Hi folks I am facing this error whenever my flow involves sp Prefect Community #ask-community

Hi folks, I am facing this error - whenever my fl...

Marwan Sarieddine

08/11/2020, 9:36 PM

Hi folks, I am facing this error - whenever my flow involves spinning up a considerable number of workers (more than 100 dask workers) - note the same flow runs fine when I set a smaller number of workers… (the error is invoked after the flow goes into Running state, but before any tasks are run)

Copy code

Unexpected error: TimeoutError()
Traceback (most recent call last):
  File "/usr/local/lib/python3.7/site-packages/prefect/engine/runner.py", line 48, in inner
    new_state = method(self, state, *args, **kwargs)
  File "/usr/local/lib/python3.7/site-packages/prefect/engine/flow_runner.py", line 410, in get_flow_run_state
    with executor.start():
  File "/usr/local/lib/python3.7/contextlib.py", line 112, in __enter__
    return next(self.gen)
  File "/usr/local/lib/python3.7/site-packages/prefect/engine/executors/dask.py", line 239, in start
    with Client(self.address, **self.client_kwargs) as client:
  File "/usr/local/lib/python3.7/site-packages/distributed/client.py", line 744, in __init__
    self.start(timeout=timeout)
  File "/usr/local/lib/python3.7/site-packages/distributed/client.py", line 949, in start
    sync(self.loop, self._start, **kwargs)
  File "/usr/local/lib/python3.7/site-packages/distributed/utils.py", line 339, in sync
    raise exc.with_traceback(tb)
  File "/usr/local/lib/python3.7/site-packages/distributed/utils.py", line 323, in f
    result[0] = yield future
  File "/usr/local/lib/python3.7/site-packages/tornado/gen.py", line 735, in run
    value = future.result()
  File "/usr/local/lib/python3.7/site-packages/distributed/client.py", line 1046, in _start
    await self._ensure_connected(timeout=timeout)
  File "/usr/local/lib/python3.7/site-packages/distributed/client.py", line 1108, in _ensure_connected
    await asyncio.wait_for(self._update_scheduler_info(), timeout)
  File "/usr/local/lib/python3.7/asyncio/tasks.py", line 449, in wait_for
    raise futures.TimeoutError()
concurrent.futures._base.TimeoutError

it seems to me the solution to avoid this timeout is to add a task that waits for the workers to be ready - anyone else run into this ? (I am using a DaskKubernetesEnvironment for execution on AWS EKS)

Marwan Sarieddine

08/11/2020, 10:06 PM

I see this issue which seems very related - https://github.com/PrefectHQ/prefect/issues/2277 @Dylan - you mention that the last version definitely resolved this - mind sharing the version number you are referencing ?

Marwan Sarieddine

08/11/2020, 10:08 PM

I am using prefect version

0.12.6

Marwan Sarieddine

08/11/2020, 10:09 PM

I might be thinking this has to do with the number of workers - but I just got the same error after I lowered the number of workers …

Jim Crist-Harif

08/11/2020, 10:21 PM

Hi Marwan, this issue is raising a

TimeoutError

like in #2277, but the reason here is likely different (old versions of prefect created many dask clients which could result in spurious timeouts).

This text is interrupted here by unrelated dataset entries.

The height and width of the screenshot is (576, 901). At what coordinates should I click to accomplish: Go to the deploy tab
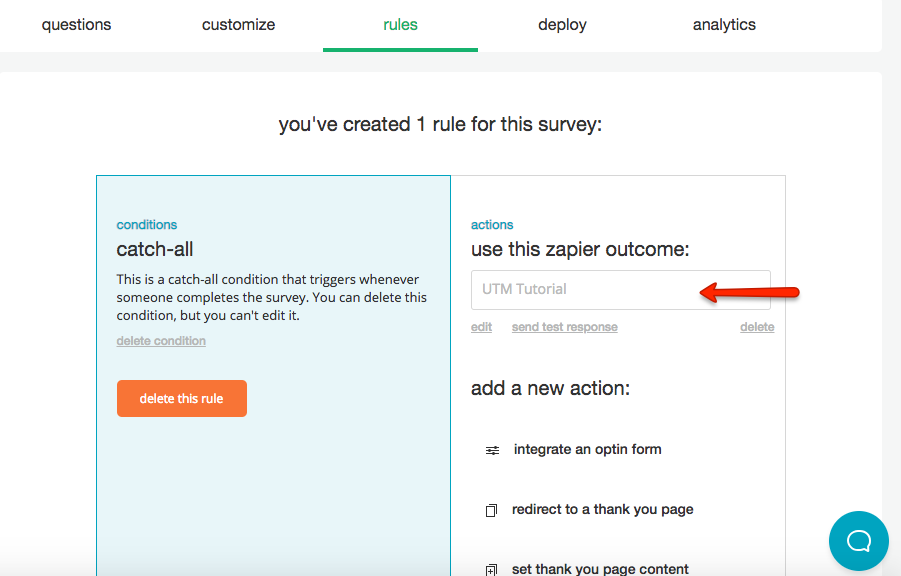562,25
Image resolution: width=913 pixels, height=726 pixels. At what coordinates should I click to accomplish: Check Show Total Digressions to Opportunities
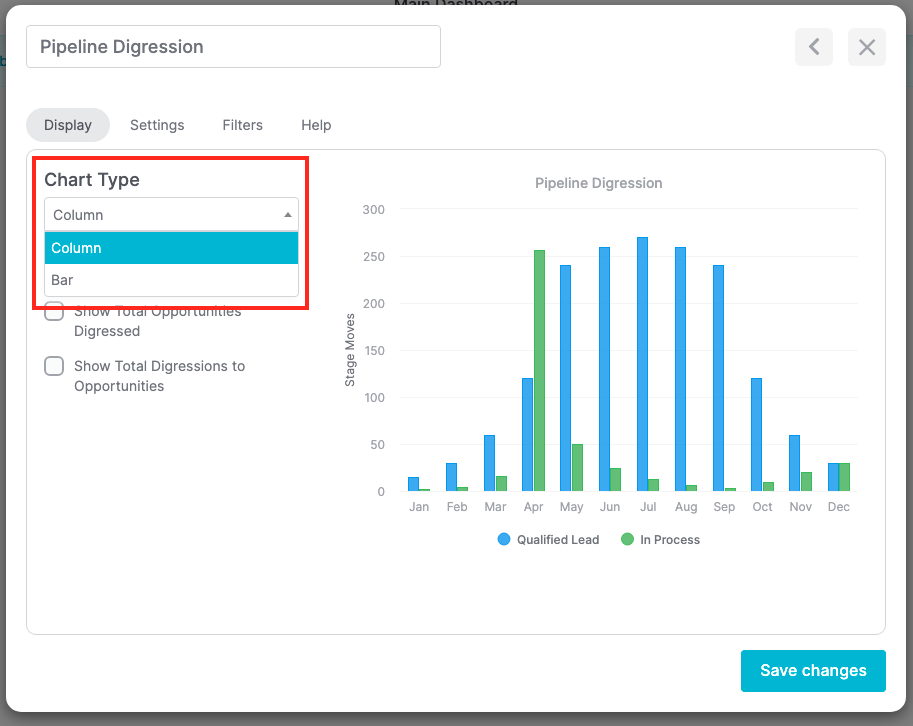(x=54, y=366)
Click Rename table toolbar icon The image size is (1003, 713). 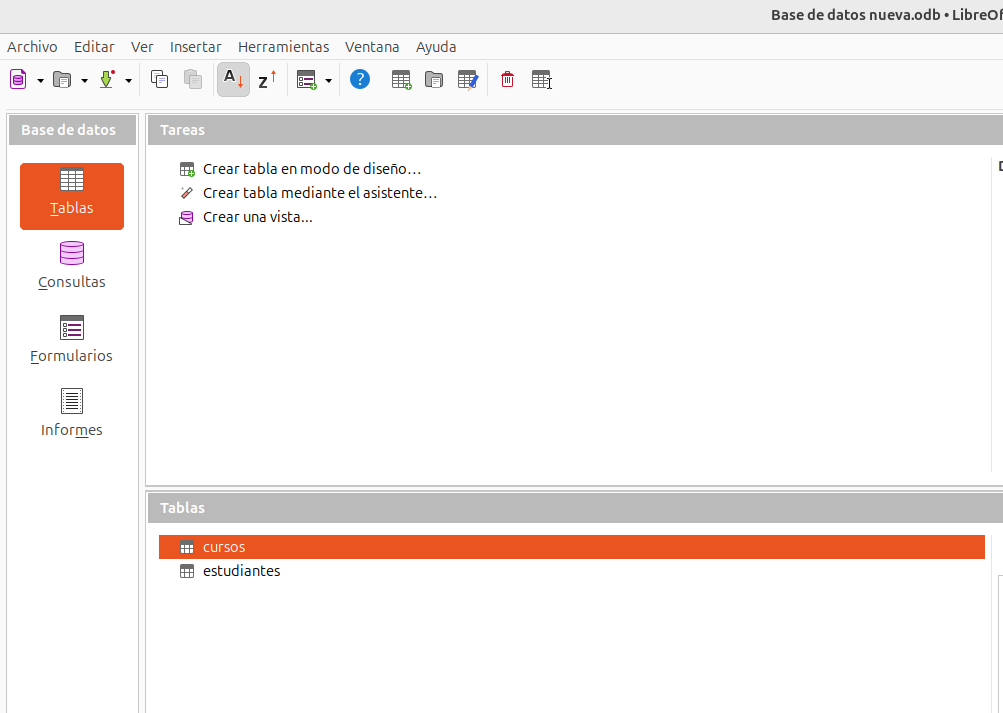[x=541, y=80]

Recent versions of prefect only create a single client, which alleviated many of these issues. Here it looks like the initial connect is timing out, is your cluster failing to start quickly?

Jim Crist-Harif

08/11/2020, 10:23 PM

How are you creating a dask cluster? What environment/executor setup are you using with your flows?

Marwan Sarieddine

08/11/2020, 10:30 PM

@Jim Crist-Harif thank you for taking the time to respond and to explain what might have caused this on earlier versions - what is very peculiar is that the TimeoutError is thrown for one flow, but not for another and I am running both on the same cluster… I am using a kubernetes agent, and the flow uses a DaskKubernetesEnvironment where I am passing the same worker spec (just different image) and a minimum and maximum number of workers

Marwan Sarieddine

08/11/2020, 10:32 PM

is your cluster failing to start quickly?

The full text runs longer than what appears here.